[Data for the task]

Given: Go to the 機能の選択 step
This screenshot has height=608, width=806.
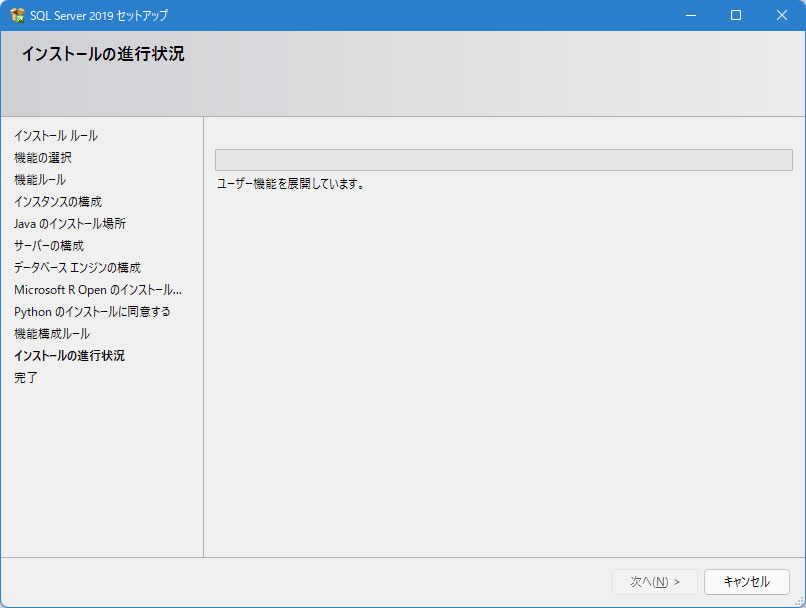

[/Data for the task]
[Data for the task]

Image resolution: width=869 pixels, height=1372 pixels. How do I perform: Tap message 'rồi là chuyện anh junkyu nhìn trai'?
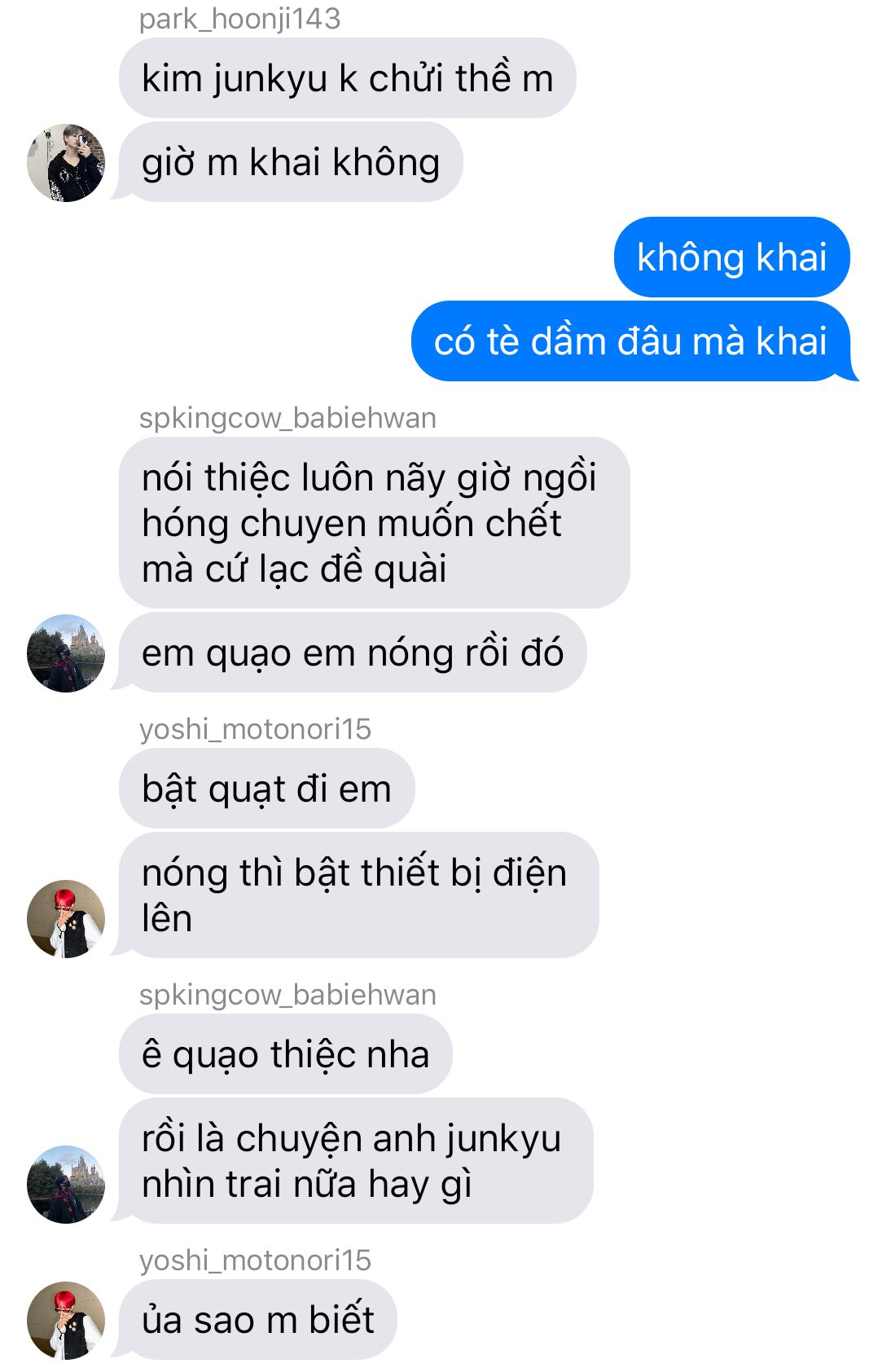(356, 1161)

[/Data for the task]
[Data for the task]

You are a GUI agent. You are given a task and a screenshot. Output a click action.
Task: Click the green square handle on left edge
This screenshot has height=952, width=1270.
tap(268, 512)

[/Data for the task]

* Problem
In the listing above, find the line with "Given: Go to the 機能の選択 step" and the line with "This screenshot has height=608, width=806."; set down exactly those two lines and every line between them, nothing more.

* Answer section
Given: Go to the 機能の選択 step
This screenshot has height=608, width=806.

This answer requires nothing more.